▸ **EXERCISE OBJECTIVE**
Find the number of lines containing the string "computer" in the data. Answer with the number by itself.

▸ **THE DATA**
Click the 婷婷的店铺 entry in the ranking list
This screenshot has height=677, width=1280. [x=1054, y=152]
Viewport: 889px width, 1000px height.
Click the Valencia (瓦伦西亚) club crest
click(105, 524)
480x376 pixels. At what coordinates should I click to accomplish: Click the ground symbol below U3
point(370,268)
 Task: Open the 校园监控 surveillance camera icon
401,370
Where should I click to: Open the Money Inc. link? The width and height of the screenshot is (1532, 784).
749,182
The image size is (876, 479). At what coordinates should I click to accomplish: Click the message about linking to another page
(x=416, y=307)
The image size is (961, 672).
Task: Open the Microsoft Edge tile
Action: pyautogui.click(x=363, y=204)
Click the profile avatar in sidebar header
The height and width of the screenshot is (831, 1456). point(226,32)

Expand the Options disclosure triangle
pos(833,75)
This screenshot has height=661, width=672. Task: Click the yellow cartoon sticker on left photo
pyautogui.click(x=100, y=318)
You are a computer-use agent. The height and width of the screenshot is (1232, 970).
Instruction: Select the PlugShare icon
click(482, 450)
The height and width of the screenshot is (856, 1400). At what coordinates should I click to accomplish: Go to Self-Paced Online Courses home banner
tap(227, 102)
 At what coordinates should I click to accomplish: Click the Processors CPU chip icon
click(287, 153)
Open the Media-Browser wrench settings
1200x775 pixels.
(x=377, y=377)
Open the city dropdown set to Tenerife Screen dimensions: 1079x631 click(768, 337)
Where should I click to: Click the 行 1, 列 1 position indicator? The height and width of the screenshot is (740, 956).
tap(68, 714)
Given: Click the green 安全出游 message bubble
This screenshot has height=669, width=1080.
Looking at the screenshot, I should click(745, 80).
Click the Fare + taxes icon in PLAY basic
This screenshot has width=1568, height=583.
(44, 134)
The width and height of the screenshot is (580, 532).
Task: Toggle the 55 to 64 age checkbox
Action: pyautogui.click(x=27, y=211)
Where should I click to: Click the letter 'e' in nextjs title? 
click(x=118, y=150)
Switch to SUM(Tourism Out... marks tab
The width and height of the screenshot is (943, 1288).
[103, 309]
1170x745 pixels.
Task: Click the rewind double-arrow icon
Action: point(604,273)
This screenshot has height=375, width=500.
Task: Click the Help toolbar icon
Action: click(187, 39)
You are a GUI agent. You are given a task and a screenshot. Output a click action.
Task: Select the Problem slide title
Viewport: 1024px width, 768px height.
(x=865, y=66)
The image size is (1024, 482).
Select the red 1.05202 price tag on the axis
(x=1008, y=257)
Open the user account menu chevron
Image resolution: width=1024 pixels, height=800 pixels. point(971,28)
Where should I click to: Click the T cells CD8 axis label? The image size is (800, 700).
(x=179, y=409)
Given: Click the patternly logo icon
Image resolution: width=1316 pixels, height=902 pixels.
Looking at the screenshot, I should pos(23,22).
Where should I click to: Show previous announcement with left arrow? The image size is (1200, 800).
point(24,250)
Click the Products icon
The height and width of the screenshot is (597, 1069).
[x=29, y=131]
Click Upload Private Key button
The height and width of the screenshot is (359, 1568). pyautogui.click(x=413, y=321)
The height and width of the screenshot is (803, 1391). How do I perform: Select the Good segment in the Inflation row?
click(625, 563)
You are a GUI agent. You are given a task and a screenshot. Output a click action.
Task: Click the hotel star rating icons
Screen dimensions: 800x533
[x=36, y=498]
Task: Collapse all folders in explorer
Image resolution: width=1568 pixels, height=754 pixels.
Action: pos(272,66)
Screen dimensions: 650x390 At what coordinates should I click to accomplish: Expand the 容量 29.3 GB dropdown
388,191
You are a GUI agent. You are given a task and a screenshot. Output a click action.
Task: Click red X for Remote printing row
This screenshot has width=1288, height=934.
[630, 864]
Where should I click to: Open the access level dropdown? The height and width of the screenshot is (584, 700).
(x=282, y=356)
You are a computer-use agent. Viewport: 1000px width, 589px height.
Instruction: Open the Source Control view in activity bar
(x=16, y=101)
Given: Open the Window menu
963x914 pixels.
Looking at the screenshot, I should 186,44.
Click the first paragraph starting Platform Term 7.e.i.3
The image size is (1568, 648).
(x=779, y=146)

▸ **TASK ANSWER**
2